You can cook the whole squash flower without washing, but we know bees have been tracking in there without wiping their six little feet. Instead, just pinch off the blossom, nip off the bristly flower bits on the bottom (where it attaches to the squash), tear away most of the petal and look inside. Any bugs or garden soil will show up well against the yellow inside of the blossom. I’m not fond of insect protein, so I tear closed blossoms in half to take a peek.
2 cups squash flowers
1 stunted squash
1 tomato
Tabasco sauce
Parmesan cheese
olive oil
soya sauce
ginger sauce
salt and pepper
peanut butter
Collect flowery bits, and nab a tomato and a few too-small-to-bother- with squash on your way to the kitchen.

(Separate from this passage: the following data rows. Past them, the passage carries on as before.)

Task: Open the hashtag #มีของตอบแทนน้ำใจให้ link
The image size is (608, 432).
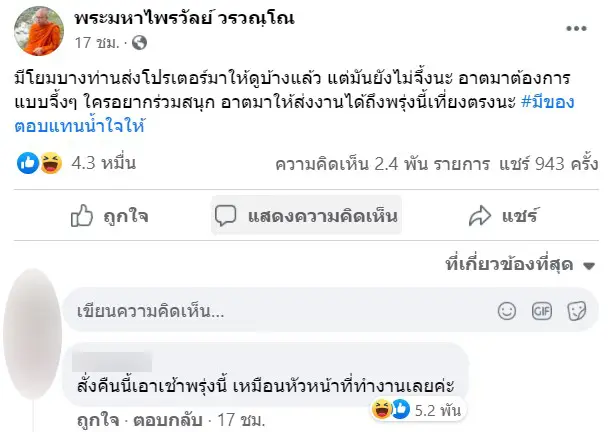Action: pos(294,114)
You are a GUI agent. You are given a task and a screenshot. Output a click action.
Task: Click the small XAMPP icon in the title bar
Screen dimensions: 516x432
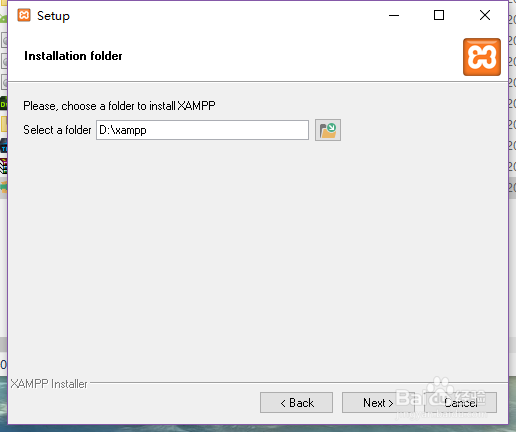click(24, 15)

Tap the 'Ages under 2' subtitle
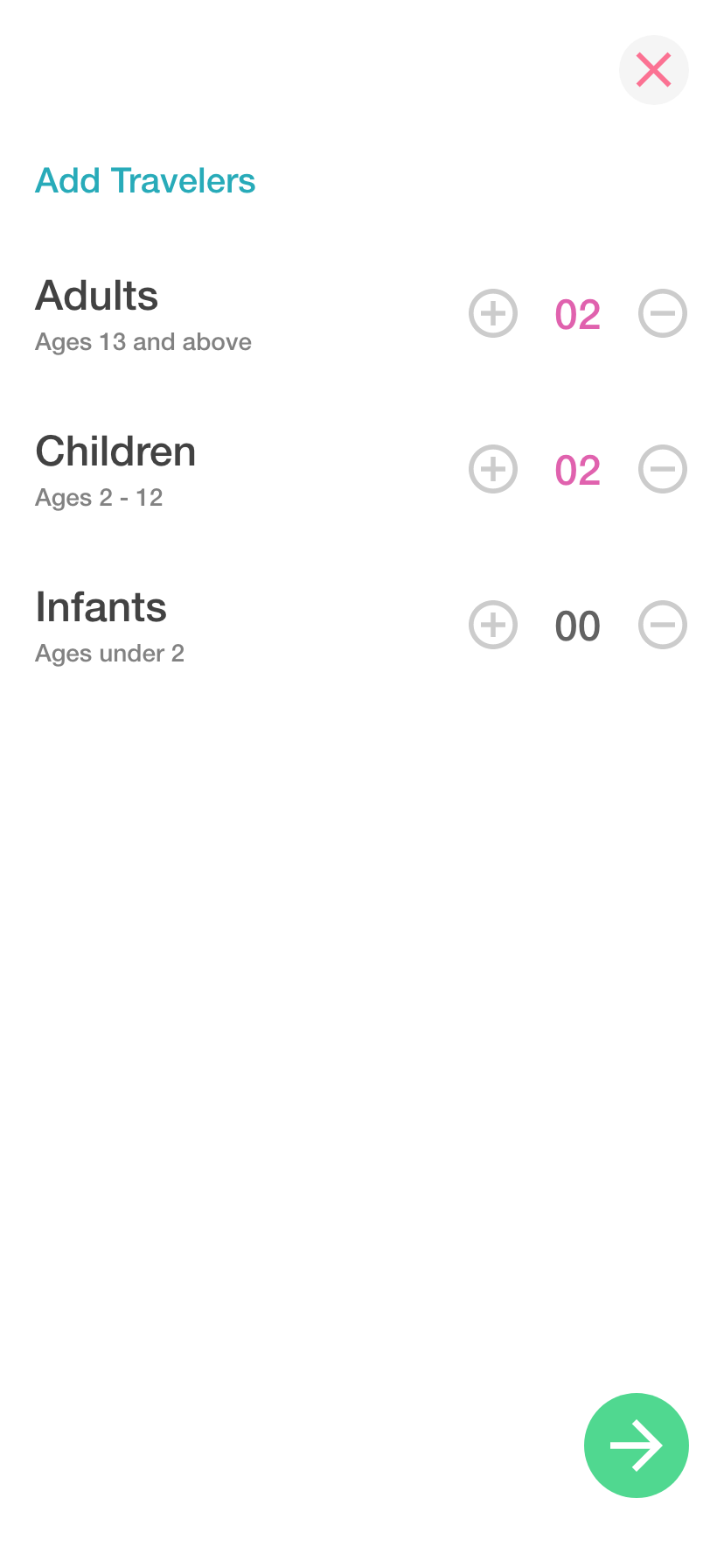pos(109,654)
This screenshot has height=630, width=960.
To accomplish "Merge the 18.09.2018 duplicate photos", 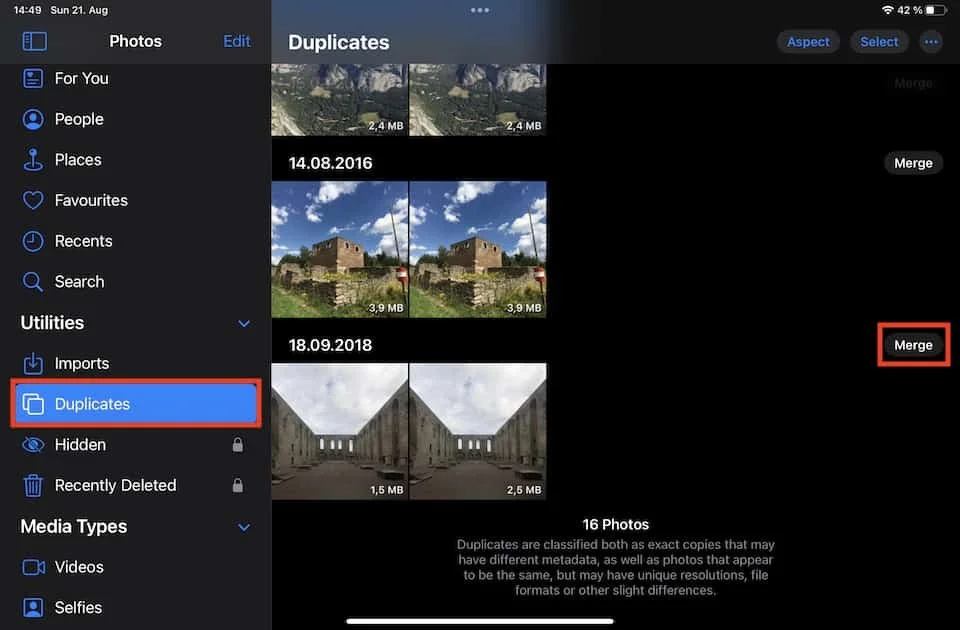I will [x=913, y=344].
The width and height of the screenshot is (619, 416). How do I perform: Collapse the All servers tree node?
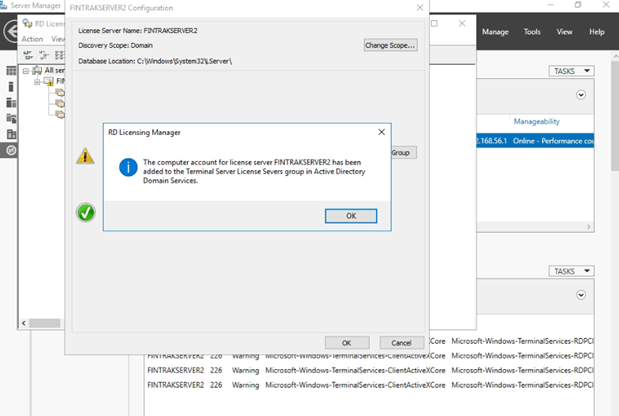(x=24, y=71)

For stunted small squash, chop off the pesky ends, peel the skin and look at the middle. If the seeds are small, slice and chop everything into cubes. If the seeds look large and bothersome, quarter the vegetable lengthwise and slice away the seeds. When everything is all peeled and cubed, start cooking squash, later add the flower mixture and finally make the peanut sauce.
In a bowl, add the chopped tomato and a few dashes of Tabasco sauce to “edge things up.” Lightly salt and pepper, and stir. Add flowers on top and sprinkle with grated Parmesan cheese. Stir everything and pop in the microwave on high for a minute.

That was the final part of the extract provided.